Right now, the fire place at the White Rock Branch Library is just a blank space but soon it will feature artwork that is truly one-of-a-kind.

In October, Los Alamos County Council approved to purchase eight glass woven kites created by artists Eric Markow and Thom Norris. The installation of the pieces, which are titled “Kites of Many Colors,” begins April 25 and the dedication ceremony is 2 p.m. April 28 at the branch library.

The total cost of the project is $60,000.

Los Alamos County Art in Public Places Board Member Pete Carson championed the project.
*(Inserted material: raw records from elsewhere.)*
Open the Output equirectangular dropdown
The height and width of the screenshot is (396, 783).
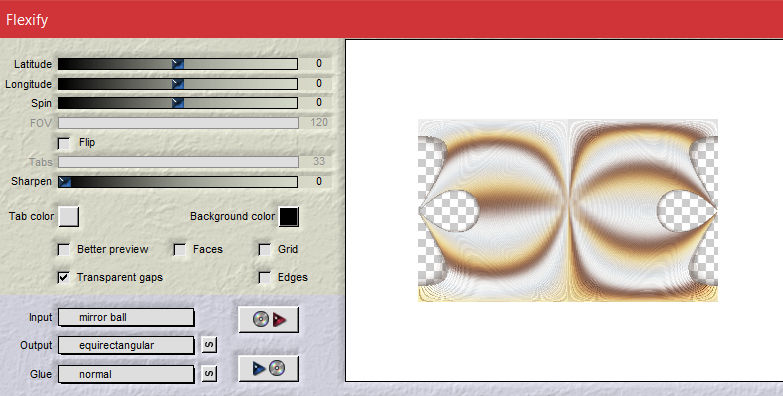126,345
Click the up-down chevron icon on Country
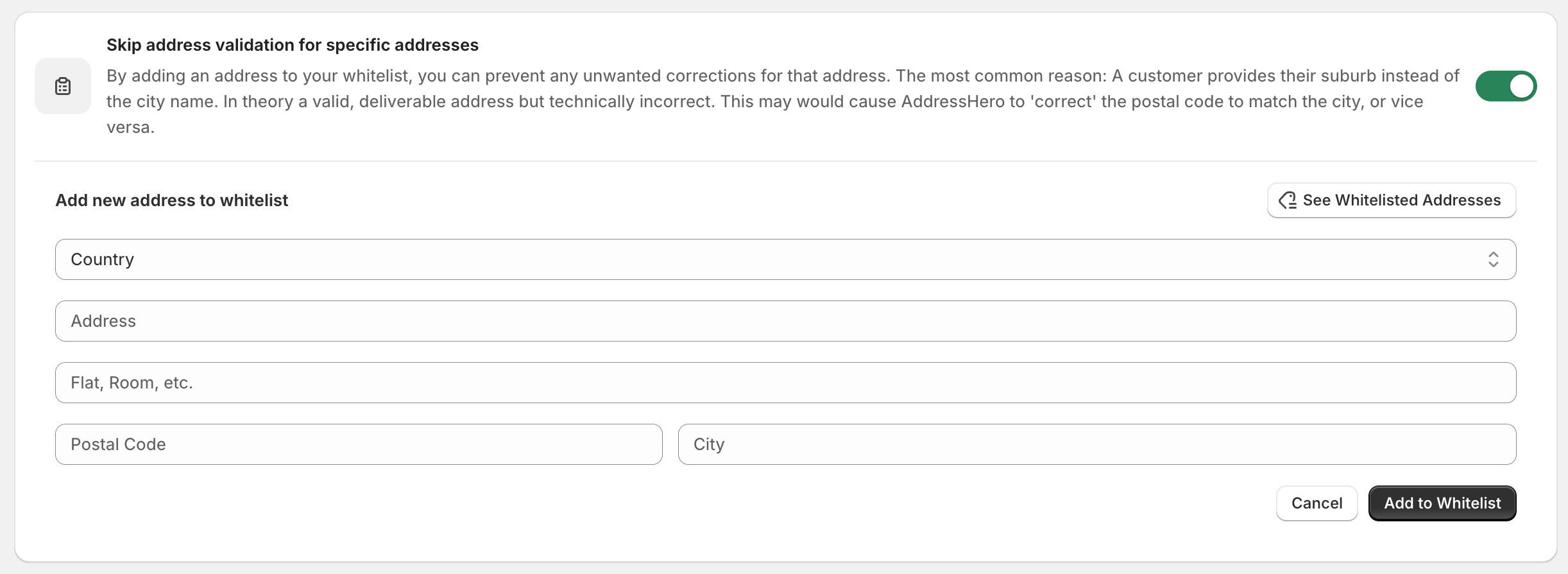 coord(1494,259)
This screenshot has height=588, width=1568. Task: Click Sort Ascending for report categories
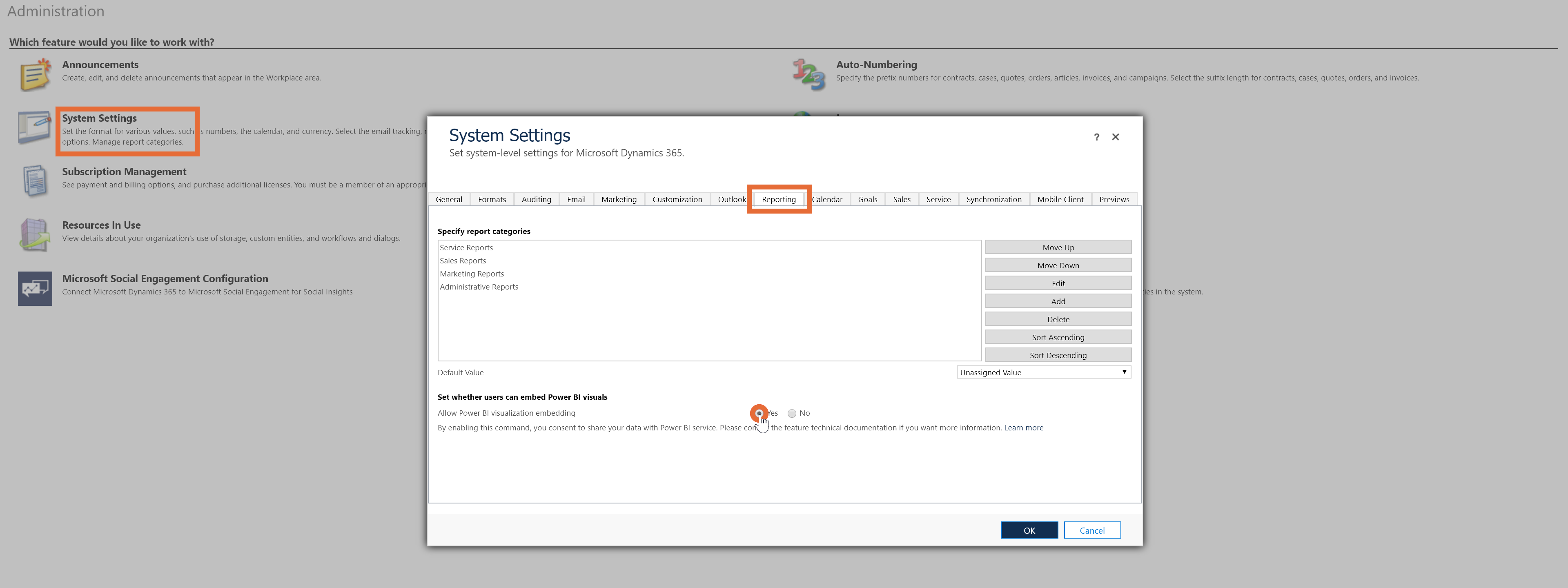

He said as far as the Arts in Public Places Board knows, these pieces are unique to all other art.

“To the best of our knowledge these are the only glass woven kites in existence,” Carson said.

Besides being one-of-a-kind, Carson said he feels the pieces will be a great addition to the County’s public art collection.

“I think it’s going to be very classic,” he said.

He said the kites pay homage to the Los Alamos Arts Council’s annual Kite Festival, which is held at Overlook Park in White Rock.

Furthermore, Carson pointed out that there isn’t a lot of art in the White Rock Branch Library and library staff said the artwork ties in to the branch library’s theme, which is flight.

“The Art in Public Places Board has been trying to ensure we have a board range of art,” Carson said. “In an effort to try to broaden the art we have we thought this was unique.”

Markow and Norris, according to their website, have exhibited around the country and have been featured in several publications as well as national broadcast stations, including CBS Sunday Morning and FOX Morning News. They create their woven glass using glass flame work and glass fusing.

Carson said the Arts in Public Places has worked for a year and a half on this project. He explained the board put out an open call for art and received two dozen responses. Acquiring a piece from Markow and Norris was one of the suggestions.

The installation of “Kites of Many Colors” is one of several projects the board is working on.

Carson said Council approved the board’s recommendation to purchase a sculpture by artist Evelyn Rosenberg. The board is planning for the piece to be displayed at Ashley Pond. Originally, the board recommended purchasing one of the sculptor’s pieces for the Canyon Rim Trail underpass but Council did not approve it.

Rosenberg is a nationally recognized artist. She utilizes a process called detonography, which uses controlled explosions to create intricate metal sculptures. Carson said the new piece presented to Council for approval is a smaller scaled piece compared to first one proposed for the underpass.

He added the board is also pursuing sculptures for Urban Park and the White Rock Senior Center. Additionally, board is looking at a painting to commemorate the anniversary of Fuller Lodge, which would be installed at the lodge.

Carson said these and other public art serve a valuable purpose in the community.

“I think it makes Los Alamos a very enjoyable place to live,” he said.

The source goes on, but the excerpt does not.